PROBLEM STATEMENT – Continue the passage on visual analysis for grasping with multi-fingered robotic hands, starting right after its final sentence.

GIVEN TEXT –
In this paper, we address the problem of visual analysis of natural scenes for grasping by multi-fingered robotic hands. The objective is to compute grasp-relevant information from visual data, which is used to guide grasp planning. A visual analysis framework which combines a computational visual attention model and a grasp type detection model is proposed. A new Grasp Type Dataset (GTD) which considers six commonly used grasp types and contains 12 household objects is also presented.

The rest of the paper is organized as follows. Section 2 presents related work. Section 3 introduces the architecture and main components of the proposed visual analysis framework. Grasp planning is described in Section 4. Experimental results are presented in Section 5. Finally, the conclusion and future work are discussed in Section 6.

2 Related Work

Information extracted from visual analysis can be used to define heuristics or constraints for grasp planning. Previous grasp planning methods can be divided into geometric-based grasping and similarity-based grasping. In geometric-based grasping [7, 10, 9], geometric information of the object is obtained from color or depth images, and is used to define a set of heuristics to guide grasp planning. Hsiao et al. [7] proposed a heuristic which maps partial shape information of objects to grasp configuration. The direct mapping from object geometric to candidate grasps is also used in [11, 9]. Aleotti and Caselli [8] proposed a 3D shape segmentation algorithm which firstly oversegments the target object, and candidate grasps is chosen based on the shape of the resulting segments [10]. In similarity-based approaches [12, 13, 14], the similarity measure is calculated between the target object and corresponding object model from human demonstrations or simulation. The candidate grasp is then queried from datasets based on similarity measures. Herzog et al. [12] defined an object shape template as the similarity measure. This template encodes heightmaps of the object observed from various viewpoints. The object properties can also be presented with semantic affordance maps [13]

or probability models

[14, 15]. Geometric-based approaches usually require a multiple-stage pipeline to gather handcrafted features through visual data analysis. Due to vision sensory noise, the performance of the geometric-based grasping is often unstable. Meanwhile, similarity-based methods are limited to known objects which can not handle unknown objects. In contrast to previous methods, our method increases grasping stability by learning more reliable features, meanwhile it is able to handle unknown objects.

RECORD EXCERPTS –
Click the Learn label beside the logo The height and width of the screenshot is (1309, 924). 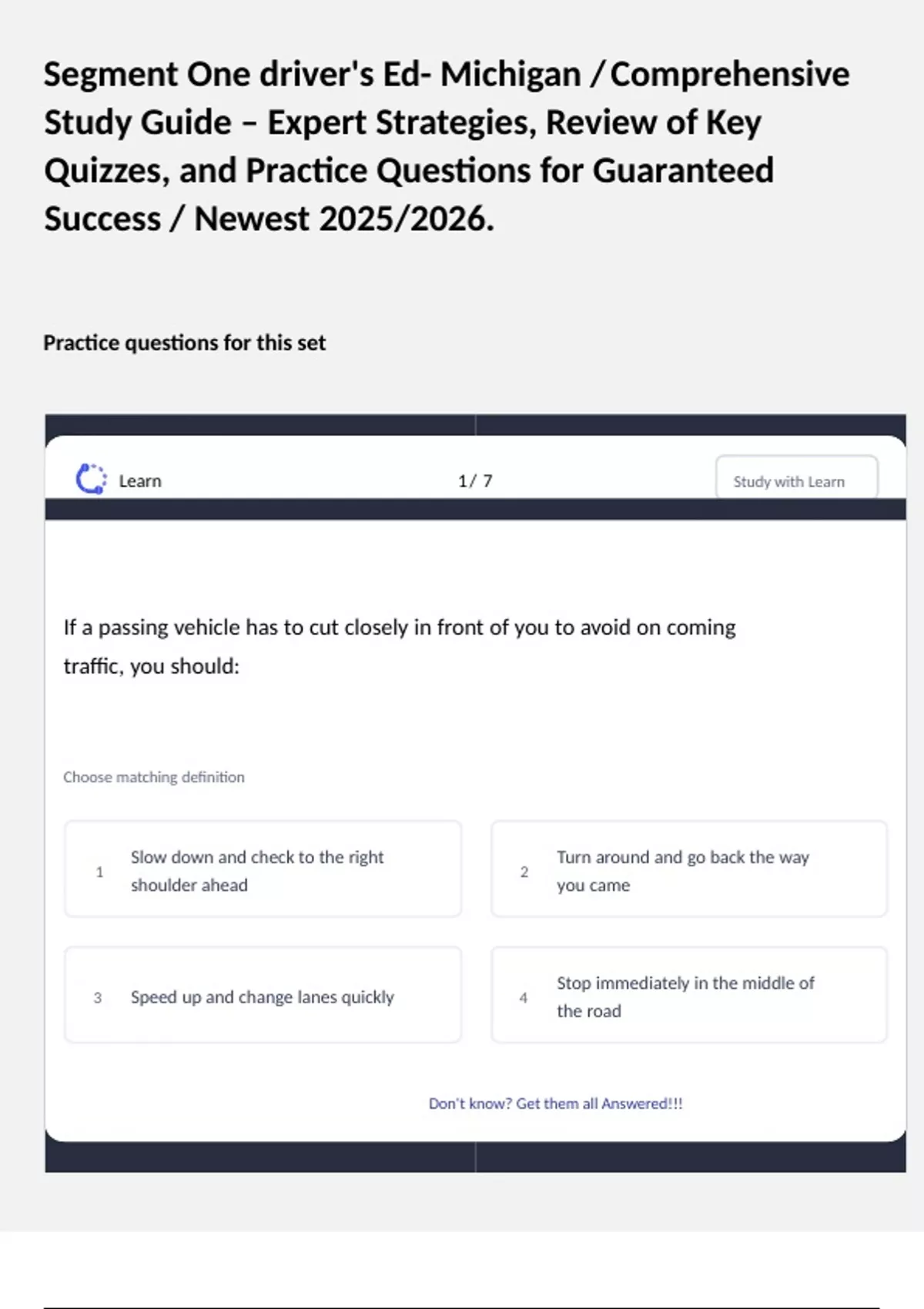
* * *
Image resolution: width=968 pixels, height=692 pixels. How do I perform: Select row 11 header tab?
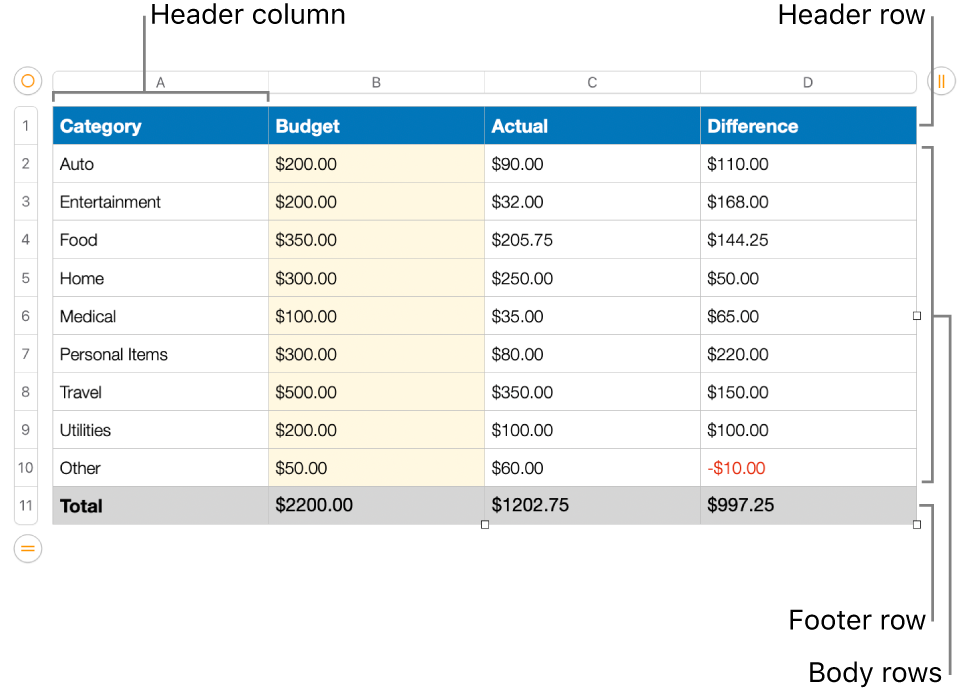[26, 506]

FINAL RESULT –
Many saliency approaches have been proposed in the last two decades. Traditional models are usually based on the feature integration theory (FIT) [16] to compute several handcrafted features which were fused to a saliency map, e.g the iNVT [17, 18] or the VOCUS system [19]. Frintrop et al. [20] proposed a simple and efficient system which computes multi-scale feature maps using Difference-of-Gaussian (DoG) filters for center-surround contrast and produces a pixel precise saliency map. Deep learning based saliency detection mostly relies on high-level pretrained features for object detection tasks due to the requirements of massive amounts of training data [21, 22, 23]. Kümmerer et al. [24] used an AlexNet [25]

pretrained on Imagenet

[26] for object recognition tasks, the resulting high-dimensional feature space is used for fixation prediction and saliency map generation. Since most of the deep-learning based approaches have a central photographer bias which is not desired in robotic applications, we choose to use a handcrafted feature based approach which gathers local visual attributes by combing low-level visual features [20].

3 Attention based visual analysis

The proposed framework contains two main components, a computational visual attention model which gathers low-level visual features and selects ROIs for further processing, and a grasp type detection model which learns higher level features and produces grasp-relevant information in the ROIs. Figure 1 illustrates an overview of the proposed attention based visual analysis framework.

Figure 1: The proposed attention based visual analysis framework. With an input RGB image, a ROI is selected using the saliency map produced by a Saliency detection model. Inside the ROI, grasp type and point are computed based on the six probability maps produced by the Grasp type detection network. The obtained information containing grasp type and point is then used as a prior to guide grasp planning. The planned grasp is executed in a physical simulator to verify its quality.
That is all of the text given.